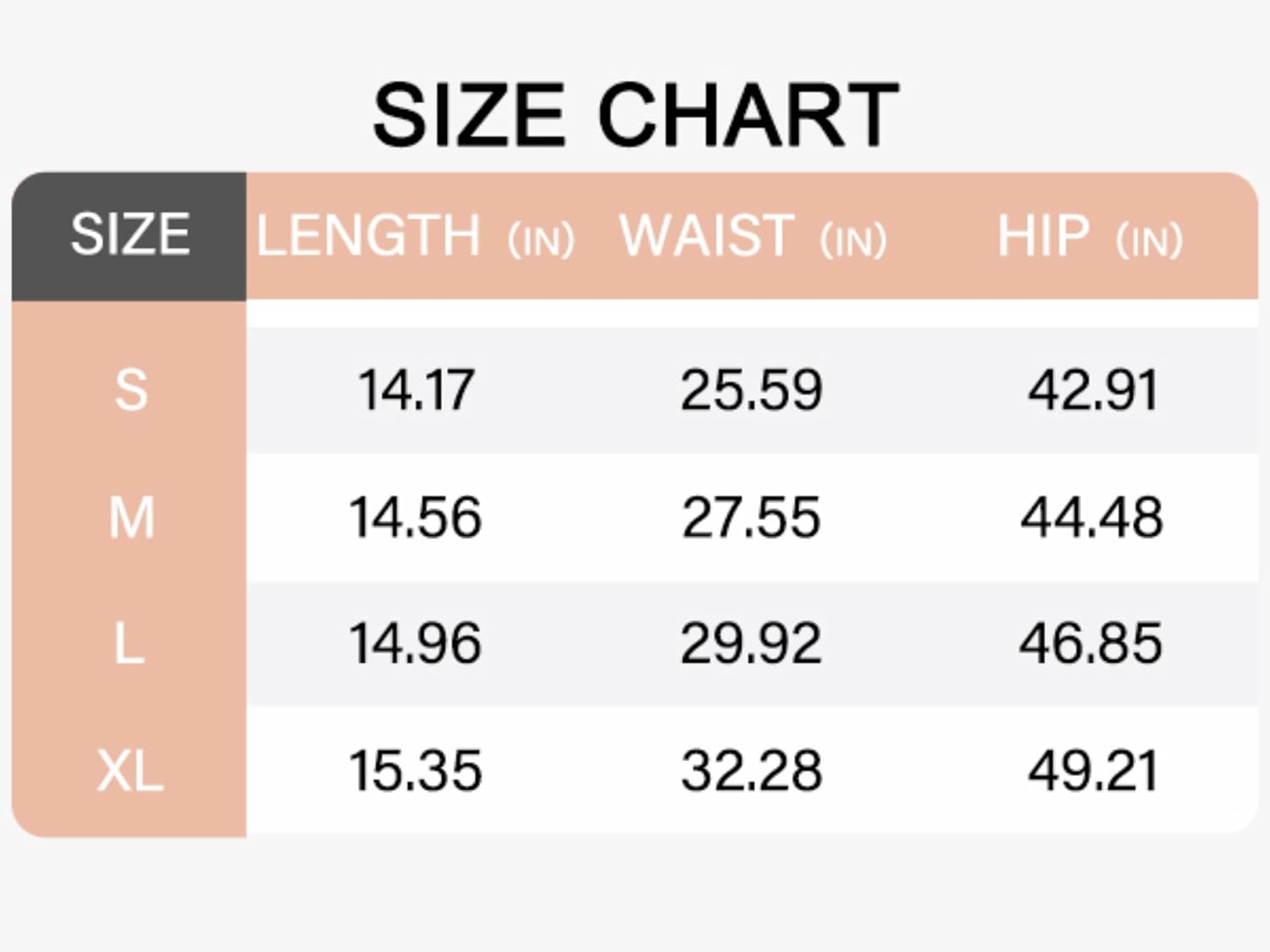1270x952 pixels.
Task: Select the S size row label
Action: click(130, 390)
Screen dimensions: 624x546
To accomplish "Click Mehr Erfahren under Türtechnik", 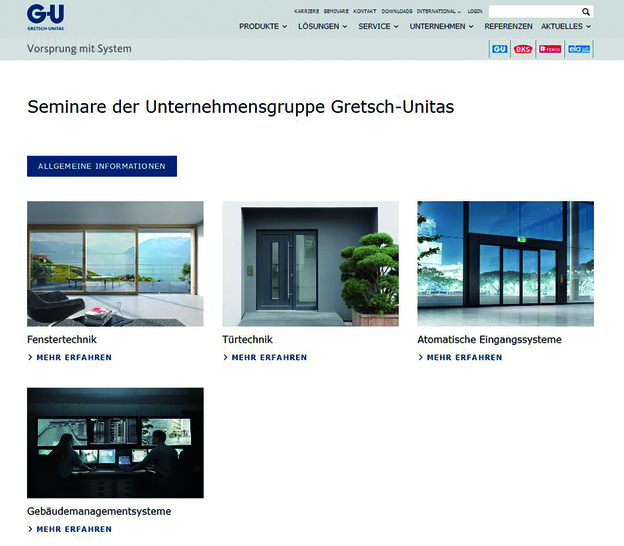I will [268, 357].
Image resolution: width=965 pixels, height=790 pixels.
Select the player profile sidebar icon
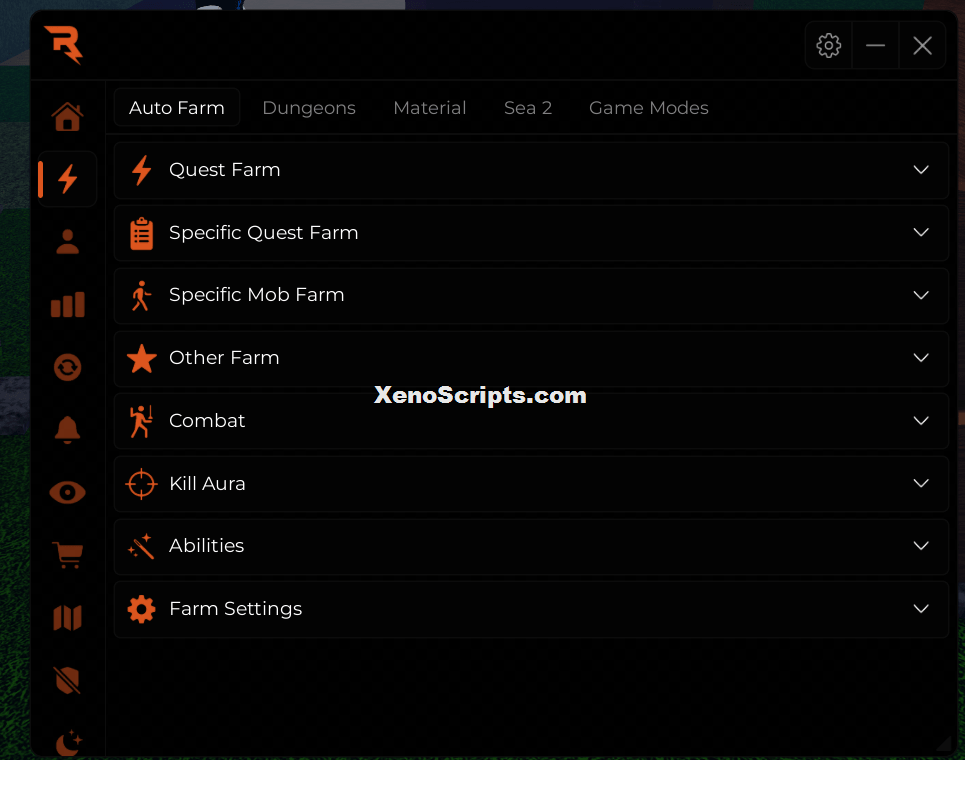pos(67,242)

* [Goal of the exercise] Write out, please, the lines of the listing above from the one with "Image resolution: width=965" through the very last, exactly as given and with no pictures.

* [Written answer]
Image resolution: width=965 pixels, height=790 pixels.
Select the player profile sidebar icon
pos(67,242)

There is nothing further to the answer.